How are Canadian museums contributing to this ongoing issue? Throughout our own collections and exhibits, “Artefacts of Excavation” identified thousands of Egyptian artefacts extracted through British excavations, most of which are concentrated in five of Canada’s biggest museums. Most of these collections are also traced to Petrie’s excavations. Though our museum sector continues to take steps away from colonial frameworks, there remains limited consideration for the implications of our efforts for reconciliation beyond Canadian borders.

Illustration by Moira Adel for “Egypt’s dispersed heritage” incorporating an unearthed archive photograph from “Artefacts of Excavation” of a statue of an unnamed Egyptian queen found in Deir El Bahari, Egypt.


Most Egyptian heritage items in Canada are in storage or used for academic purposes only. Otherwise, Egyptian items on display in Canadian museums are normally exhibited drawing from salient Egyptological narratives that reproduce a narrative of greatness.
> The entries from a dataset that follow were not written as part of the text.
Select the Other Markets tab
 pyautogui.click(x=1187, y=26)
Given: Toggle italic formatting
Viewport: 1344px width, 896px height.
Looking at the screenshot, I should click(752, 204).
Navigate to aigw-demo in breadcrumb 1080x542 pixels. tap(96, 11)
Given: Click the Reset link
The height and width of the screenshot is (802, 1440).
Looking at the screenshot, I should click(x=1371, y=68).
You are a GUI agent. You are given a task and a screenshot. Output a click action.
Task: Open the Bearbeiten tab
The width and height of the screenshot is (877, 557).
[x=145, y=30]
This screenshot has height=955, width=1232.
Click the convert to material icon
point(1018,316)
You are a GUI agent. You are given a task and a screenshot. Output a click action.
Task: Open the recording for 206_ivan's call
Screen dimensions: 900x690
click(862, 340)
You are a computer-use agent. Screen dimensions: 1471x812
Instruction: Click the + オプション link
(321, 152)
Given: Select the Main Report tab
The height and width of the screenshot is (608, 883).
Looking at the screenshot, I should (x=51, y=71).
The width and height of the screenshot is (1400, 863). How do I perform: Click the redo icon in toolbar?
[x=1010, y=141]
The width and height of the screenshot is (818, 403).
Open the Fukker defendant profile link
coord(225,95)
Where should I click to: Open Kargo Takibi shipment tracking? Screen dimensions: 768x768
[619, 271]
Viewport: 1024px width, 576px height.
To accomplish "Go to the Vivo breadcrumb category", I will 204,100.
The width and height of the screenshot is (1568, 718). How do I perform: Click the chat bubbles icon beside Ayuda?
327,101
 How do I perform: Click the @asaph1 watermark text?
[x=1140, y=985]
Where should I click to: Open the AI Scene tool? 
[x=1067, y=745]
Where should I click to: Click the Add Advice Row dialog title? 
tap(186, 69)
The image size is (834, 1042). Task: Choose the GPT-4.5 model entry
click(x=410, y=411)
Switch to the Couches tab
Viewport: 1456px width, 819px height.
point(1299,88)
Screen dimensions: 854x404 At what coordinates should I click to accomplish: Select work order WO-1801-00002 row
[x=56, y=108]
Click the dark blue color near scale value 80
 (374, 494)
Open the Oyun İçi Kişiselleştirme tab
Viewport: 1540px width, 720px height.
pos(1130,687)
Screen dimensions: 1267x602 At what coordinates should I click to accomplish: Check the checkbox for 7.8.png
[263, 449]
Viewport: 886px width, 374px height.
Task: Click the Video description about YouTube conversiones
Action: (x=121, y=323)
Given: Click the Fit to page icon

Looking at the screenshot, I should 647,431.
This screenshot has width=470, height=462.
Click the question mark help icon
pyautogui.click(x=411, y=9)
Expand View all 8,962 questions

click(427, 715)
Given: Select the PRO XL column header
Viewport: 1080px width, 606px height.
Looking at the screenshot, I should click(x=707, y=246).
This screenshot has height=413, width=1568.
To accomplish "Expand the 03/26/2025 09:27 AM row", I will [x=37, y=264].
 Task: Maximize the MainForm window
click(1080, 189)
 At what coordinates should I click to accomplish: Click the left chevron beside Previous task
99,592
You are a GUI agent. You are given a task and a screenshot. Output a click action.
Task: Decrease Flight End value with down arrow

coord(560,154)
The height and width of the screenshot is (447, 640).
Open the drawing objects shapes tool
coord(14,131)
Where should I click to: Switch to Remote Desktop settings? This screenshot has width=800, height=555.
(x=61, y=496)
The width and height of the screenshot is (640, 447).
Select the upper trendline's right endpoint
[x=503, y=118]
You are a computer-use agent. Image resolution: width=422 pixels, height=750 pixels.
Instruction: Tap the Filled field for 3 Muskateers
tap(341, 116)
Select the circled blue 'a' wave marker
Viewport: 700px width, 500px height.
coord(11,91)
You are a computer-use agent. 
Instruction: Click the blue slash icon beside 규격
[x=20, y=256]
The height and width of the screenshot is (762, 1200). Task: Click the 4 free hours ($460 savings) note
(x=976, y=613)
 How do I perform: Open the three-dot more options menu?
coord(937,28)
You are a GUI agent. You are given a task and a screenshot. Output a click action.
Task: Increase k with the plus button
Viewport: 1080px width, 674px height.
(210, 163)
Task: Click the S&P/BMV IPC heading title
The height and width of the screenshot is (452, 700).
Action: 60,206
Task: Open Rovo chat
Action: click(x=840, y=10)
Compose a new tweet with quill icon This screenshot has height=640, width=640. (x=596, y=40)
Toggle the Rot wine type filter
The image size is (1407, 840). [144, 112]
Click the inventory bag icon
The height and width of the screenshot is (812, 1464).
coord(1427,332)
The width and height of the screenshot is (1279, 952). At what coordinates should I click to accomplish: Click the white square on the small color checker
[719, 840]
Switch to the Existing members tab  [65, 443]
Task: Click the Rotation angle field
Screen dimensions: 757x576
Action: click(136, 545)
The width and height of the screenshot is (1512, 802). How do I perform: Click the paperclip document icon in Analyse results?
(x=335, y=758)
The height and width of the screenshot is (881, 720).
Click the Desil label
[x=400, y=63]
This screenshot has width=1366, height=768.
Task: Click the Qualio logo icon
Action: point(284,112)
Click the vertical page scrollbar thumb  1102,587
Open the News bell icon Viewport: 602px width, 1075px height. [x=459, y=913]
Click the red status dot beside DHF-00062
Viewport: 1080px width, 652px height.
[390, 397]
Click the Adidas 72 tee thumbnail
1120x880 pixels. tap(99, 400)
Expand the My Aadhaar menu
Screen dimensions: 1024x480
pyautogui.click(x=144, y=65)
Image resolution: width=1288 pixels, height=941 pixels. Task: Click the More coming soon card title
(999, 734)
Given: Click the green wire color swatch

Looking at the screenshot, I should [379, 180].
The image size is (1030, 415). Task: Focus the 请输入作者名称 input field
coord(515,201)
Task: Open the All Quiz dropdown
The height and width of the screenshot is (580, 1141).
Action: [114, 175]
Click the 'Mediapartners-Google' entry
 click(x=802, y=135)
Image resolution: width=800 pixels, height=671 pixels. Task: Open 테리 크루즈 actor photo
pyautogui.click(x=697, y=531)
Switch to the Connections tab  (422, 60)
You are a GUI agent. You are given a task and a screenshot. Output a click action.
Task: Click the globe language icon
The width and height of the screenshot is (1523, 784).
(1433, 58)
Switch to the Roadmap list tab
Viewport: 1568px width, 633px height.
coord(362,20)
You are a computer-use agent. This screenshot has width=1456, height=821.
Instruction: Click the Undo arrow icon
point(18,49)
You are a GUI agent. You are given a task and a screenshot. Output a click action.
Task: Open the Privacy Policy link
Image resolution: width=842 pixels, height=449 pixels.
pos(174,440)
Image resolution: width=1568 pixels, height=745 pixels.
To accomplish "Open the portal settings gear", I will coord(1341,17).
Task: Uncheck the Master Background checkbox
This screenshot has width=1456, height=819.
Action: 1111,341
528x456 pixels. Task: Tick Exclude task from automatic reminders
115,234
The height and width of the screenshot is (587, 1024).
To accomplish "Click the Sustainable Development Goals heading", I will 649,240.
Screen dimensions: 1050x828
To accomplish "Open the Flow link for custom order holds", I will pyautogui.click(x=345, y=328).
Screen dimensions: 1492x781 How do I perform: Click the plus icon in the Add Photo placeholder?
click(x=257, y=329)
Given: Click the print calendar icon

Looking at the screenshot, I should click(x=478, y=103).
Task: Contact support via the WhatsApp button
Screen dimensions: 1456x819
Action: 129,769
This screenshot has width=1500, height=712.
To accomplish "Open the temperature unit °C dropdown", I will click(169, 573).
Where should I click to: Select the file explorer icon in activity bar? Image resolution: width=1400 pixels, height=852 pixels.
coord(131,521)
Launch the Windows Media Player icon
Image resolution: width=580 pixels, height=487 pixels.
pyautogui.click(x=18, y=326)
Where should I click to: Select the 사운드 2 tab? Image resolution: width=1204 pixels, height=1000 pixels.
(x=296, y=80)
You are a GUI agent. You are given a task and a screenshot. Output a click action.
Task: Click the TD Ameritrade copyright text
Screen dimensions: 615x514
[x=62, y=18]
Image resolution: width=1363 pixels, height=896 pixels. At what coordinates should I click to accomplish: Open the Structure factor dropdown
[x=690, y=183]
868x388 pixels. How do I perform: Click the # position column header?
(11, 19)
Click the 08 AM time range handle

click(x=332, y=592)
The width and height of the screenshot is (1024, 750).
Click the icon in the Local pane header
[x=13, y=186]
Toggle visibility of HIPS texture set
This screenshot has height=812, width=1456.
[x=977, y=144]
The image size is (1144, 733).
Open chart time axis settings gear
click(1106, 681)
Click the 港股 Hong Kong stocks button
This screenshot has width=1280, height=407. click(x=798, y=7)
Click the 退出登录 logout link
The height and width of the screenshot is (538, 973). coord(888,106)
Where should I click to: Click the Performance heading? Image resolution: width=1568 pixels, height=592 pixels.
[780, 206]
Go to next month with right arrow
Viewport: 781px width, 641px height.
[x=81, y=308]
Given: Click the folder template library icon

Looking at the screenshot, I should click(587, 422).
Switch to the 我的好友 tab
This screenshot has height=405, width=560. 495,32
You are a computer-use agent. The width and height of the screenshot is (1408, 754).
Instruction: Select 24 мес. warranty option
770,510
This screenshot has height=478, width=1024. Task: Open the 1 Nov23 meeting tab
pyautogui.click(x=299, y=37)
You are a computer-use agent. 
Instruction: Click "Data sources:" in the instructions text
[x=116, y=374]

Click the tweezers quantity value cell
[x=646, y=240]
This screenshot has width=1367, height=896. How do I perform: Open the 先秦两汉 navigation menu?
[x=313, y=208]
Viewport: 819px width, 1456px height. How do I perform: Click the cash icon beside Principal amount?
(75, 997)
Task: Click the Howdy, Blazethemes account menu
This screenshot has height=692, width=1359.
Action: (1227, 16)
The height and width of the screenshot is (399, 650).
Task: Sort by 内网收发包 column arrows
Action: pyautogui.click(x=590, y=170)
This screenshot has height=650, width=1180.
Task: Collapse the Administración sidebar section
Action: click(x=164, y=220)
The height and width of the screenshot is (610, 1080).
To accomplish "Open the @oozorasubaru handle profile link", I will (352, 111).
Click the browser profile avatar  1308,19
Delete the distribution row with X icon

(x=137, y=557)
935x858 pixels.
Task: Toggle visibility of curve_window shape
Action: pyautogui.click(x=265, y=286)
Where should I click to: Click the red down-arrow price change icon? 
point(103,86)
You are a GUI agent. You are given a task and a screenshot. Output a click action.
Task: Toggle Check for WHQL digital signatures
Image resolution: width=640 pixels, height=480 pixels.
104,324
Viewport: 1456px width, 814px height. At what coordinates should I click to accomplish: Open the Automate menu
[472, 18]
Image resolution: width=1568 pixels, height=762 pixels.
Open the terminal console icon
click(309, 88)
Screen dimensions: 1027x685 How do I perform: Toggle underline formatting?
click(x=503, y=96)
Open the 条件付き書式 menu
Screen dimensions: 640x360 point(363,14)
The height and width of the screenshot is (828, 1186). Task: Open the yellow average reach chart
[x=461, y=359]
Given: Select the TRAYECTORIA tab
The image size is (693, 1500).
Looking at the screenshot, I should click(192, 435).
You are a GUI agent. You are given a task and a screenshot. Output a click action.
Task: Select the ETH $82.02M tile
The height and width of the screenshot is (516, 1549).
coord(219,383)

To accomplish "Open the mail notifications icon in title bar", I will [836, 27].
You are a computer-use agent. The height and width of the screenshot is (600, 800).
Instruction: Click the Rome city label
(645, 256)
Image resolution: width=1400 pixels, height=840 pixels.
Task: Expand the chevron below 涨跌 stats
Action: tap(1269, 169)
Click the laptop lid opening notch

Ironically, some of the inspiration comes from within. Dr. Stevenson notes that their approach in “Egypt’s dispersed heritage” was in part influenced by the community-oriented “Haida Gwaii efforts for repatriation. They made me think about who this material belongs to and how did it got here.” Rethinking ownership not just of heritage objects but of the narratives constructed around them as well underlies the subversiveness of the researchers’ approach to curatorial practice before, during and after repatriation.

In their efforts for repatriation, museums should consider this shared history of colonial violence among Indigenous Peoples globally. The “people-centric approach” offers a model that forces museums to centre Indigenous knowledge and communal engagement in the process of repatriation, as well as in curatorial practice more broadly. As repatriation counteracts the geographic displacement of Indigenous heritage objects, taking on a people-centric approach could similarly counteract the discursive displacement of Indigenous communities’ heritages. This model could expand the positive implications of repatriation beyond the limitations that national borders impose on universal solidarity against human suffering — including the suffering caused by the forced displacement of heritage. M

I would like to thank Drs. Heba Abd el Gawad and Alice Stevenson for having taken the time to discuss their work with me, better informing my understanding of the topics addressed in this article.

Mohamed Serageldin is a communications officer at the Canadian Museums Association. Passionate about all things cultural, Mohamed spends their free time being the associate editor of The Vermin, a critical literary magazine.